INSTRUCTIONS:
a) Below is a text on the Remington Nylon 76 rifle, followed by some records. List every field label that appears under the "Production history" heading of the text.
b) From the Remington Nylon 76 text below, which is followed by some records, quote the passage between "Approximately 26,927 of" and "holds 14 rounds.", inclusive.

SOURCE EXTRACT:
>>

- Type: Lever-action rifle
- Place of origin: US

Production history
- Manufacturer: Remington Arms
- Produced: 1962–1965
- No. built: 26,927
- Variants: Nylon 76AB Apache Black Nylon 76MB Mohawk Brown

Specifications
- Cartridge: .22LR
- Action: Locked-breech, lever action
- Feed system: 14 round tubular magazine

= Remington Nylon 76 =

The Remington Nylon 76 "Trailrider" is the only lever action rifle known to have been made by Remington Arms and was billed as the world's fastest lever action rifle.

==Design==
This gun has a locked-breech lever action, with a short stroke of only about thirty degrees. It was introduced by Remington Arms in 1962 and discontinued in 1965.

Approximately 26,927 of these rifles were made, and they originally retailed for $59.95.

Two grades of this rifle were available: The Nylon 76AB Apache Black (approximately 1600 were made of this type), and the Nylon 76MB Mohawk Brown. The Remington website states that there was a "standard" grade, but through correspondence with Remington, it was determined that this was a typo.

This rifle is chambered for a .22LR and has a tubular magazine that opens at the rear of the stock and holds 14 rounds.

<<

RECORD EXCERPTS:
>>

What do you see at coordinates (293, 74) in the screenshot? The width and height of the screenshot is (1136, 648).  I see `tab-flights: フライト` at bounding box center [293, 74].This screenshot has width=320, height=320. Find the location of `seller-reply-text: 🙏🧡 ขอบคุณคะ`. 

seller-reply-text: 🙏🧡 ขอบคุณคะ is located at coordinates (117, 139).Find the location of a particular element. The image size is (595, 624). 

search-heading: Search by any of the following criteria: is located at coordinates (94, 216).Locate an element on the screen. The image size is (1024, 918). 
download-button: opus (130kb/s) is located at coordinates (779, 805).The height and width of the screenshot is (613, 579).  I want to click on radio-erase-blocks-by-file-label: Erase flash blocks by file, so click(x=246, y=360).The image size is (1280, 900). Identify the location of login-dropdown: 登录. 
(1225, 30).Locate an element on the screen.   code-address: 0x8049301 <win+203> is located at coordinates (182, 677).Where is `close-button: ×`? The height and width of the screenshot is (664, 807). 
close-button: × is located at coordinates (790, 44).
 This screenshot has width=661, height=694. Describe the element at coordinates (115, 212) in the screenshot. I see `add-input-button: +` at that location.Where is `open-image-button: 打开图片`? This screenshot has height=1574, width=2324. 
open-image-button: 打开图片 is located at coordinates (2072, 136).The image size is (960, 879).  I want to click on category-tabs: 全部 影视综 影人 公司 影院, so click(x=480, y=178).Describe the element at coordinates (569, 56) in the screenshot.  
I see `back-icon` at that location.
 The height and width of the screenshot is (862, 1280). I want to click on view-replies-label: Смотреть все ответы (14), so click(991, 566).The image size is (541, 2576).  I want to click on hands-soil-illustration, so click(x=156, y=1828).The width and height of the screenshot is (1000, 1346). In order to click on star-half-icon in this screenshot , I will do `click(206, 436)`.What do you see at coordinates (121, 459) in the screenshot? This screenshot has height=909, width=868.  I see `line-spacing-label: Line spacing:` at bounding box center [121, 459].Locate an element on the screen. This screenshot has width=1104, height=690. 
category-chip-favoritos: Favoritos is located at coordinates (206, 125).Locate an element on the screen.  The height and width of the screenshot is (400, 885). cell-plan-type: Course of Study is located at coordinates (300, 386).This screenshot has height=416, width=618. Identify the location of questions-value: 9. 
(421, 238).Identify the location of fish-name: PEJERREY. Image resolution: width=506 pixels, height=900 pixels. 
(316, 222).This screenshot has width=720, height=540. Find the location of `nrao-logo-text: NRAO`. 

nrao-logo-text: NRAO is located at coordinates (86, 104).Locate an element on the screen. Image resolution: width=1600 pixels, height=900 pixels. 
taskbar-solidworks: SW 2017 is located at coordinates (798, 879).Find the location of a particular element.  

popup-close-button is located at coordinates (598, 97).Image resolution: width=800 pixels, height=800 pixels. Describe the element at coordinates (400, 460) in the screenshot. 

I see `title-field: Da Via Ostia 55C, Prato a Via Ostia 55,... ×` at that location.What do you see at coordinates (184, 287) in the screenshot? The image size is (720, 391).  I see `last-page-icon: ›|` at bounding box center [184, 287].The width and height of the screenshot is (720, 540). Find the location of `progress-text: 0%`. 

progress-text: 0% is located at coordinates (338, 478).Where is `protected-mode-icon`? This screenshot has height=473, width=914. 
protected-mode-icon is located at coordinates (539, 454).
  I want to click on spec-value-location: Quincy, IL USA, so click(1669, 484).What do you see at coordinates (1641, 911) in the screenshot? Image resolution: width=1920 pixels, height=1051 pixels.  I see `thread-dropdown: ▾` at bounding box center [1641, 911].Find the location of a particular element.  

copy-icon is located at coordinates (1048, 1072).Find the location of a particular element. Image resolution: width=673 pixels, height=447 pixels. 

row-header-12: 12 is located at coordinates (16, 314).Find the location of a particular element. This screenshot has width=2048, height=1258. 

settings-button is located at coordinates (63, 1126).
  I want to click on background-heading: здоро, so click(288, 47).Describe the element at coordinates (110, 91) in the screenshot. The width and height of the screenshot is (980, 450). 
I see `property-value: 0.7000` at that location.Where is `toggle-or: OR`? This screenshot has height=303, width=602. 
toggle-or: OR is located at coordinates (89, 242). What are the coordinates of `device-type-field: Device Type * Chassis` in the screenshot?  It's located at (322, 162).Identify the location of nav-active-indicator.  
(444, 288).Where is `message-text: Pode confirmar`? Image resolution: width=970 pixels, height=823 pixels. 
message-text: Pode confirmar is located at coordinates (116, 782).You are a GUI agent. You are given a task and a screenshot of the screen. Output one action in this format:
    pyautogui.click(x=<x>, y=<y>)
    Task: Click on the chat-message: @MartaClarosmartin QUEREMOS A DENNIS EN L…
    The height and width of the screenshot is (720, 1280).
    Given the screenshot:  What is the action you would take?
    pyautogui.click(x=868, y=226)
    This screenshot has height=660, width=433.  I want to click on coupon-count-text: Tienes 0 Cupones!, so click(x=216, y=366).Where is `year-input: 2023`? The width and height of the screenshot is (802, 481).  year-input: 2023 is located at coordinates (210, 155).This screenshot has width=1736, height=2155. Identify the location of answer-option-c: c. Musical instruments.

<<

TASK-BY-TASK OUTPUTS:
a) Manufacturer, Produced, No. built, Variants

b)
Approximately 26,927 of these rifles were made, and they originally retailed for $59.95.

Two grades of this rifle were available: The Nylon 76AB Apache Black (approximately 1600 were made of this type), and the Nylon 76MB Mohawk Brown. The Remington website states that there was a "standard" grade, but through correspondence with Remington, it was determined that this was a typo.

This rifle is chambered for a .22LR and has a tubular magazine that opens at the rear of the stock and holds 14 rounds.